Show every line of the data where the word "agent" can be found.

--*--

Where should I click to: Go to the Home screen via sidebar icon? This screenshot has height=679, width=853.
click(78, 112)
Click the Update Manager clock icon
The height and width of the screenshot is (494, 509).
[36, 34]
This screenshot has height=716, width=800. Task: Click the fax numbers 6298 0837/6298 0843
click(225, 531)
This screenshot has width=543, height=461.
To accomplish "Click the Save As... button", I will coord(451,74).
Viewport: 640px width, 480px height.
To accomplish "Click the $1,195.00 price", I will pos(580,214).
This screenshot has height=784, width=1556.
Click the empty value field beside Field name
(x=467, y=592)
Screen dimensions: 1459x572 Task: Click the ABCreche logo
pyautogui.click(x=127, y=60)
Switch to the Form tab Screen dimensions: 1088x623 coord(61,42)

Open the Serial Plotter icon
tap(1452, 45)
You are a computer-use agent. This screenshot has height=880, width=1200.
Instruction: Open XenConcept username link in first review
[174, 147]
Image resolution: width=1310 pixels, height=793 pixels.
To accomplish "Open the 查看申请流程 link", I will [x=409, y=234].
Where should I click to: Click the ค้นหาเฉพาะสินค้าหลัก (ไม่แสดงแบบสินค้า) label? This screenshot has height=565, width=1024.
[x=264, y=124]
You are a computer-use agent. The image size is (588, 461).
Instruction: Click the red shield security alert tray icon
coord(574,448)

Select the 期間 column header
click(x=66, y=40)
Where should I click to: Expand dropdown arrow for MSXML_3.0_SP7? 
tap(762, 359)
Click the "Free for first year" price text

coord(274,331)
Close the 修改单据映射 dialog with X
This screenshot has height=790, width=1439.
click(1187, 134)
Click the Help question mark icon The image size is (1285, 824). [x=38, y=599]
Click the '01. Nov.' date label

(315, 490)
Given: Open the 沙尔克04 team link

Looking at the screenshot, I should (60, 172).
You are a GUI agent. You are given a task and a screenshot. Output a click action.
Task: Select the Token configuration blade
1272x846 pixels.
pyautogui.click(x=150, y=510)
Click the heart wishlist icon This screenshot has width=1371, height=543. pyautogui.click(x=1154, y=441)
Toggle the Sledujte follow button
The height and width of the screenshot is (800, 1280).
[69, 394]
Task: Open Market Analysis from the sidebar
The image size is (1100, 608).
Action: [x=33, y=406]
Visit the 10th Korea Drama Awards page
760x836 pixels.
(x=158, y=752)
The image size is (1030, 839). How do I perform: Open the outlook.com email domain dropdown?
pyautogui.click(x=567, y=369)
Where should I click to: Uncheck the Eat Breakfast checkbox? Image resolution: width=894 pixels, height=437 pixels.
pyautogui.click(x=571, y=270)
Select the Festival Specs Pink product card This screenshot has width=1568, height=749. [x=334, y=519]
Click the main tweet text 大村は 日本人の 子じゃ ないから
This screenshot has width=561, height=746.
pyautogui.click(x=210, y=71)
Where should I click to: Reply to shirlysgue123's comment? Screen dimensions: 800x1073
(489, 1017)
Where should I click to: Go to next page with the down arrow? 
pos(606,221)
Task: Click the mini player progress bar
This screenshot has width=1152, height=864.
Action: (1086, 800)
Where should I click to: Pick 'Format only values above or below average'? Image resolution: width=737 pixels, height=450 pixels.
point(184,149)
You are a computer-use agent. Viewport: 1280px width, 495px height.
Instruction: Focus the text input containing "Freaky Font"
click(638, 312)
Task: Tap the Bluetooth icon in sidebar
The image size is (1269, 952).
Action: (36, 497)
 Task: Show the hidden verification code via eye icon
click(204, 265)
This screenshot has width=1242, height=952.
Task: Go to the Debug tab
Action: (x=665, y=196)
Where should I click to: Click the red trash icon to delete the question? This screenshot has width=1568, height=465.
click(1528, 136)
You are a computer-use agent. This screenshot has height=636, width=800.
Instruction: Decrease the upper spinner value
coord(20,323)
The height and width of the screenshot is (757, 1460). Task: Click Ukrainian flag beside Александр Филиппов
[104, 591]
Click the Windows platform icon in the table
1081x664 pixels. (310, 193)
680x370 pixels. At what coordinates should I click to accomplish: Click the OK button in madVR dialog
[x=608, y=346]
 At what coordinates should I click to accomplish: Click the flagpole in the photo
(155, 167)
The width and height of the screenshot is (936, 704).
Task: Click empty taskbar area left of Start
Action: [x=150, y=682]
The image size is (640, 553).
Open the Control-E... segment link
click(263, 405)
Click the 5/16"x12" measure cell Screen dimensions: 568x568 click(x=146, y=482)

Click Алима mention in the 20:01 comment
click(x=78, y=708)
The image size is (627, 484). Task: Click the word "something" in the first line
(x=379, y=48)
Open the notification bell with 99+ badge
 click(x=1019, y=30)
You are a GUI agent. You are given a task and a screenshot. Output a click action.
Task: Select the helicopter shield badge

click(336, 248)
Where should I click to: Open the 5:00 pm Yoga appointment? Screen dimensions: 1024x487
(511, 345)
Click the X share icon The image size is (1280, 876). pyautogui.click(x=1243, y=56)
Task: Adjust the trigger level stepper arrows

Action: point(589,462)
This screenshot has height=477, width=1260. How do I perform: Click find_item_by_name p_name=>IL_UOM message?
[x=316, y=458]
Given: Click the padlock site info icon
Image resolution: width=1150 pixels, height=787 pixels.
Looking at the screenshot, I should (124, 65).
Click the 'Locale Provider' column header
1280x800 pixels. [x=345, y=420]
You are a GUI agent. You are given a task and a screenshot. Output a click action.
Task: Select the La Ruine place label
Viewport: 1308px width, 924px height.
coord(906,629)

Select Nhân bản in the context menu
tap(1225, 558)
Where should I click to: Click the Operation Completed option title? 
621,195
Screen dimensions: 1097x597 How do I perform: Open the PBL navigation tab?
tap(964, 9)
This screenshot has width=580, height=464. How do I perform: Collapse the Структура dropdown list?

--*--

• **Answer to the exercise**:
You are a computer-use agent. This screenshot has height=880, width=1200.
You are a computer-use agent. The image size is (588, 461).
You are a GUI agent. You are given a task and a screenshot. Output a click action.
You are a computer-use agent. Viewport: 1280px width, 495px height.
You are a computer-use agent. This screenshot has height=636, width=800.
You are a GUI agent. You are given a task and a screenshot. Output a click action.
You are a GUI agent. You are given a task and a screenshot. Output a click action.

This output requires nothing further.